First, we used a comparative approach to interrogate relationships between cartilage biphasic mechanical properties and cSCA tribomechanics (Aim 1). This work demonstrates the conservation and reproducibility of tribological rehydration in articular cartilage across mammalian species and reveals diverging associations between mechanical properties and tribomechanics depending upon the degree of FLS in the tissue. Next, we extended our interrogation of these relationships to a model of OA-like cartilage generated through enzymatic digestion, revealing that pathological mechanical changes (i.e. softening, elevated permeability) do not compromise tribological rehydration or lubricity in the cSCA (Aim 2). Finally, we examined how collagen crosslinking agents that have been proposed for “reinforcement” of degenerative cartilage or xenogeneic joint resurfacing materials influence cartilage tribomechanics during biofidelic sliding (Aim 3). Although these agents significantly increase tissue stiffness, they also lead to damagingly high friction coefficients, despite persistent tribological rehydration.

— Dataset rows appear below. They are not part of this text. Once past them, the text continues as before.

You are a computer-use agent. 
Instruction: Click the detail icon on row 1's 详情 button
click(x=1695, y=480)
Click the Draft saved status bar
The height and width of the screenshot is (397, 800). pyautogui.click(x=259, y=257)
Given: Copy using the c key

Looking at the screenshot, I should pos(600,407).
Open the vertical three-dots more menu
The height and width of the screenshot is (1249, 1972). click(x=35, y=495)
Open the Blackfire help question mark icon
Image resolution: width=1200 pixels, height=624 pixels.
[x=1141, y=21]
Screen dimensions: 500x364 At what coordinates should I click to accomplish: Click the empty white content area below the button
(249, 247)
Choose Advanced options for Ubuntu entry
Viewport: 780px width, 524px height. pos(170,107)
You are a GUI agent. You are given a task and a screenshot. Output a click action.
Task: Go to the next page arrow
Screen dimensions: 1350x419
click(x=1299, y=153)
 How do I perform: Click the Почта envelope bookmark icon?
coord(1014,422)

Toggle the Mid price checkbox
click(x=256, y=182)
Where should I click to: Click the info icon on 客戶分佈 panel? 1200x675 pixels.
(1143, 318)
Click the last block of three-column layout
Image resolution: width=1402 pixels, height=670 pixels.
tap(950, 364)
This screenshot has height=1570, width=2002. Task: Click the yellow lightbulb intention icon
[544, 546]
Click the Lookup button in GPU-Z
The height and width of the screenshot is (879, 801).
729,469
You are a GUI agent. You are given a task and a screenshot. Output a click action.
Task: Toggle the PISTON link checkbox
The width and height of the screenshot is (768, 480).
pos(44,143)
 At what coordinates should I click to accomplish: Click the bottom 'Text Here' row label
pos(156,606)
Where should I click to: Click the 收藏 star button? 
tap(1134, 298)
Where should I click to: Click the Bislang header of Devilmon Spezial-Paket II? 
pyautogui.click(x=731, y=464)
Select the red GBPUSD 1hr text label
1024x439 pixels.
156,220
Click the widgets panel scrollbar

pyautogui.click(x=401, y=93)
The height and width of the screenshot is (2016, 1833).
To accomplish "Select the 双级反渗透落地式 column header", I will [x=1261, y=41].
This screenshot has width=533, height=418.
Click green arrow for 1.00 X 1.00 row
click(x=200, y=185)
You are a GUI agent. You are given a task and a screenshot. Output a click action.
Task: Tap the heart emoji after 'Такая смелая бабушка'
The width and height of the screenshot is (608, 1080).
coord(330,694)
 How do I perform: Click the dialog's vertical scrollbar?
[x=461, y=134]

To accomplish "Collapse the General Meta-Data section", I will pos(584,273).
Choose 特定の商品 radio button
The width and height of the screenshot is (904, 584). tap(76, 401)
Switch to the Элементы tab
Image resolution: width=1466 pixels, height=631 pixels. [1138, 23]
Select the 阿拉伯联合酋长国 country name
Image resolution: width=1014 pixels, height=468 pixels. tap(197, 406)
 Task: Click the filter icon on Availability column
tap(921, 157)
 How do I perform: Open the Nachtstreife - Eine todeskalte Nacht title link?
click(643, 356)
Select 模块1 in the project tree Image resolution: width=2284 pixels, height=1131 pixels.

Collectively, these results demonstrate that mechanical properties (i.e., stiffness) are incomplete metrics of cartilage function. Furthermore, the marked impairment in lubrication observed after collagen crosslinking underscores the necessity of leveraging biofidelic tribomechanical testing in the design of suitable structurally-modifying treatments for articular cartilage. These findings are transformative to our understanding of cartilage’s natural function in physiological sliding environments and will be critical to future translational research aimed at slowing or preventing cartilage degeneration.